16 November 2008 | ilprofessore-1
The Korda Touch
How can one possibly turn Tolstoy's novel into a "short" film? Even at 139 minutes in the uncut Korda version so much must be lost. What we end up, sad to say, is a first-rate melodrama without the psychological subtleties of the book. But that's the bad news. On the plus side, we have the sort of lavish the sky's-the-limit big, big, bigger budget production that only the Hungarian Alex Korda could have produced a few years after the world war on the sound stages of London --sets by the Russian Andreiev, costumes by the English Cecil Beaton; deep-focus photography and lighting by the French Henri Alekan ("Belle et Bete"), and music by the English composer Constant Lambert. Technically, this film contains some of the best B&W work ever done in Britian. Perhaps the greatest fault of the film is in the style of the acting. Vivian Leigh is a great beauty, very aristocratic, very British in her reserve, but when she falls in love with Vronsky she seems constitutionally incapable of the unbridled passion that Garbo brings to the role. Ralph Richardson, however, is perfect --far superior to Basil Rathbone.
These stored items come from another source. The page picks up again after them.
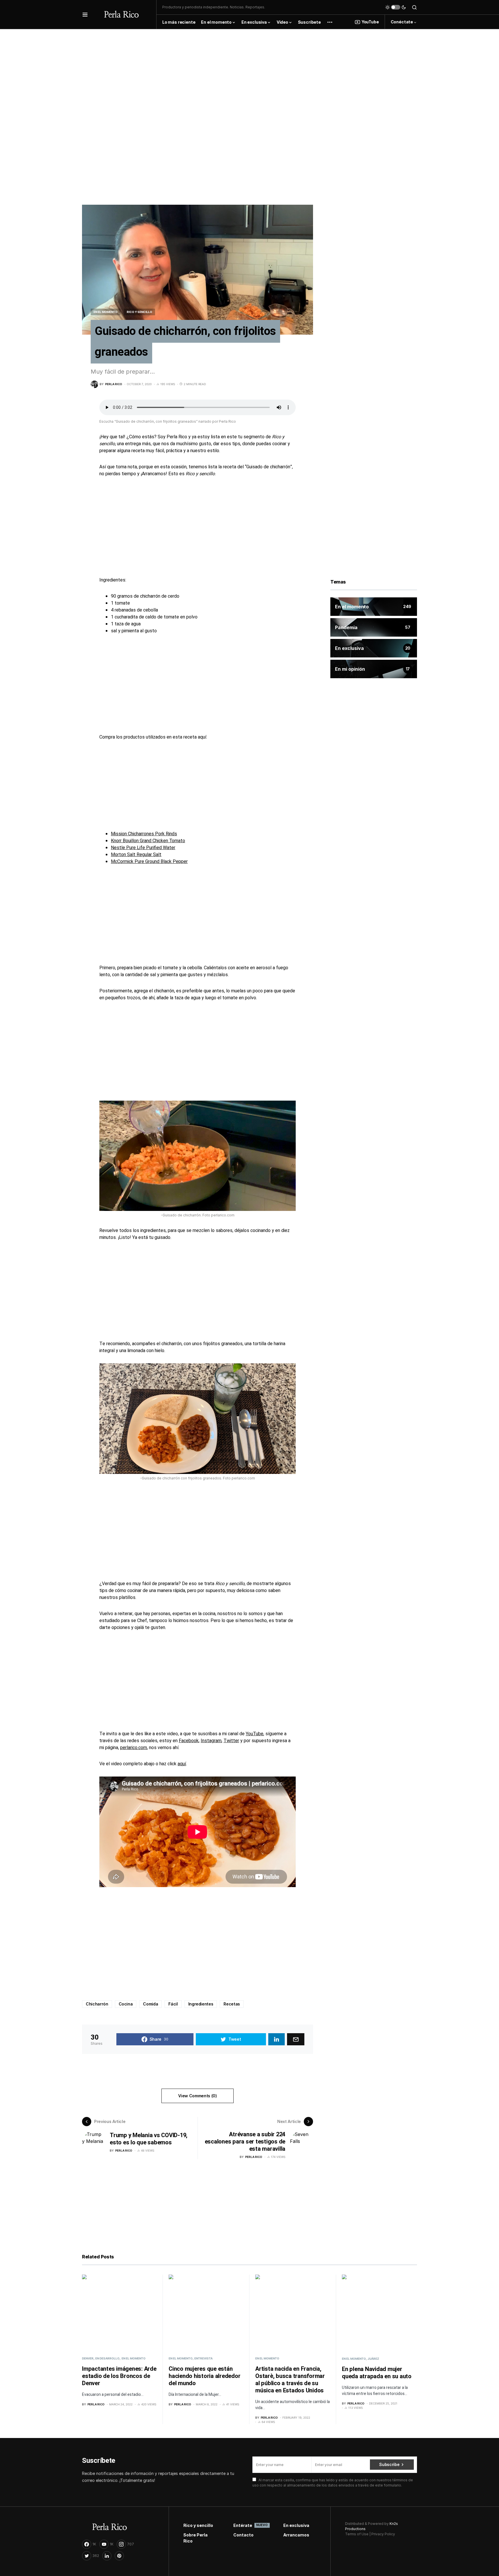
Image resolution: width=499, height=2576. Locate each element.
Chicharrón (97, 2003)
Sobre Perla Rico (195, 2537)
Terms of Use (356, 2534)
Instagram (211, 1740)
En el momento (106, 312)
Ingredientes (200, 2003)
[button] (85, 14)
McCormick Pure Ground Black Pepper (149, 861)
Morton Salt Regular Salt (136, 854)
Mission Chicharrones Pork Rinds (144, 833)
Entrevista (203, 2358)
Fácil (173, 2003)
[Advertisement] (249, 69)
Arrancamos (296, 2534)
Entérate (249, 2525)
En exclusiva (296, 2525)
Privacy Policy (383, 2534)
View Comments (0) (197, 2095)
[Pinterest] (119, 2556)
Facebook (189, 1740)
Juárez (373, 2358)
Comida (150, 2003)
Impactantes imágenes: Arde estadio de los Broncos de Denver (119, 2376)
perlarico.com (133, 1747)
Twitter (231, 1740)
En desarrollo (107, 2358)
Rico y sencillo (139, 312)
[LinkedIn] (106, 2556)
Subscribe (389, 2464)
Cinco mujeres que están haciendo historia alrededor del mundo (204, 2376)
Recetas (232, 2003)
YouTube (370, 21)
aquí (182, 1763)
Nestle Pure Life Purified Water (143, 847)
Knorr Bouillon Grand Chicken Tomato (148, 840)
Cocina (126, 2003)
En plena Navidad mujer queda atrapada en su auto (377, 2373)
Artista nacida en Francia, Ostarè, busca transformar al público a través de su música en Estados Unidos (290, 2380)
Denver (88, 2358)
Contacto (243, 2534)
Richardson displays all the rigidity of Anna's husband; his enormous pride and wounded vanity; his total incapacity to understand his wife's heart. Needless to say, Kieron Moore as Vronsky tries very hard, looks wonderful in costumes, but he seems more a West-End juvenile than the great aristocrat and officer that Tolstoy depicts. Laurence Olivier would have been a perfect Vronsky. Why Korda chose not to cast him beside his wife is a mystery.